“He’s only in play, Judge. The dog’s perfectly gentle.”

This, as Treve resented the stranger’s handling, by growl-fringed bites at the nearest part of the judicial anatomy.

A savage dog does not make a hit with the average judge. There is scant joyance in being chewed, in the pursuit of one’s judging-duties. Yet, as a rule, judges took my word as to Treve’s gentleness; especially after one sample of his biteless biting. Said Vinton Breese, the famed “all-rounder” dog-judge, after an Interstate show:

“I feel slighted. Sigurd forgot to bite me to-day. It’s the first time.”
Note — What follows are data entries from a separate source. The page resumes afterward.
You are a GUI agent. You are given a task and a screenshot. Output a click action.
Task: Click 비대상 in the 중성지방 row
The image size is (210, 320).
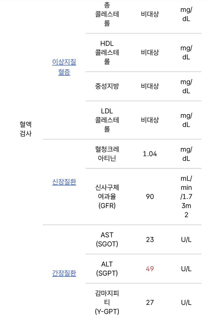pos(150,86)
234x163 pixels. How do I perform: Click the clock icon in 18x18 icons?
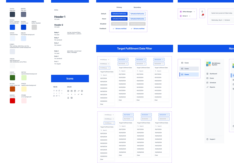tap(54, 96)
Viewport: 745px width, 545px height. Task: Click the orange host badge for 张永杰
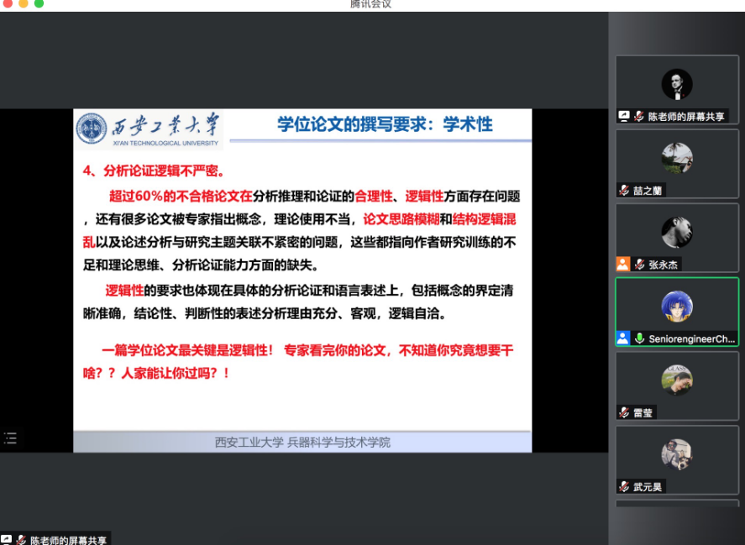tap(622, 264)
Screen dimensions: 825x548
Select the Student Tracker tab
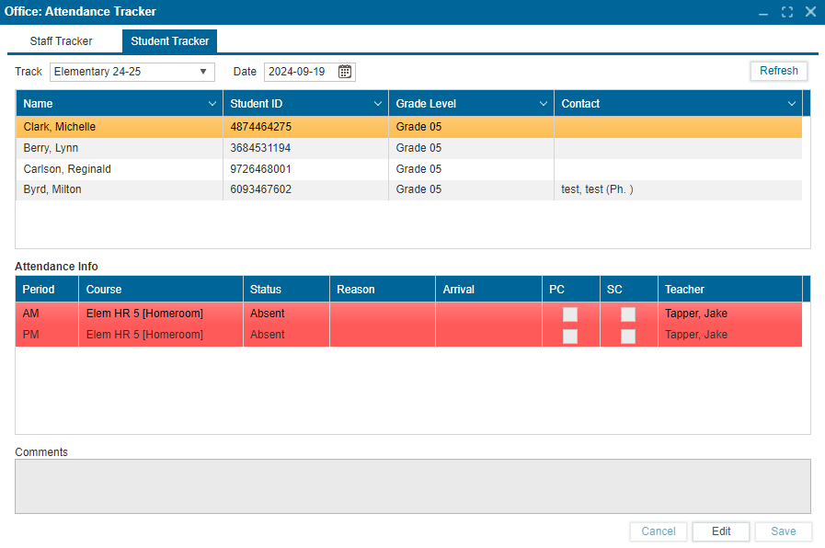pyautogui.click(x=169, y=40)
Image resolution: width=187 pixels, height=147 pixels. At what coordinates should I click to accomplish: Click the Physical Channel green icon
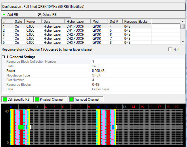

The Mistress made up a little song, in which Treve’s name occurred oftener than almost all its other words. Treve was inordinately proud of this song. He would stand, growling softly, with his head on one side, for an indefinite time, listening to her sing it. He used to lure her into chanting this super-personal ditty by trotting to the piano and then running back to her.

Nature intended him for a staunch, clever, implicitly obedient, gentle collie, without a single bad trait, and possessed of rare sweetness. He tried his best to make himself thoroughly mean and savage and treacherous. He met with pitifully poor success in his chosen rôle. The sweetness and the obedient gentleness stuck forth, past all his best efforts to mask them in ferocity.

Once, when he bit with overmuch unction at a guest who tried to pat him, I spoke sharply to him and emphasized my rebuke by a light slap on the shoulder. The dog was heart-broken. Crouching at my feet, his head on my boot, he sobbed exactly like a frightened child. He spent hours trying pitifully to make friends with me again.

It was so when his snarl and his nip at the legs of one of the other dogs led to warlike retaliation. At once Treve would rush to me for protection and for comfort. From the safe haven of my knees he would hurl threats at his assailant and defy him to carry the quarrel further. There was no fight in him. At the same time there was no taint of cowardice. He bore pain or discomfort or real danger unflinchingly.

One of his chief joys was to ransack the garage and stables for sponges and rags which were stored there for cleaning the cars. These he would carry, one by one, to the long grass or to the lake, and deposit them there. When the men hid these choice playthings out of his way he would stand on his hindlegs and explore the shelves and low beam-corners in search of them; never resting till he found one or more to bear off.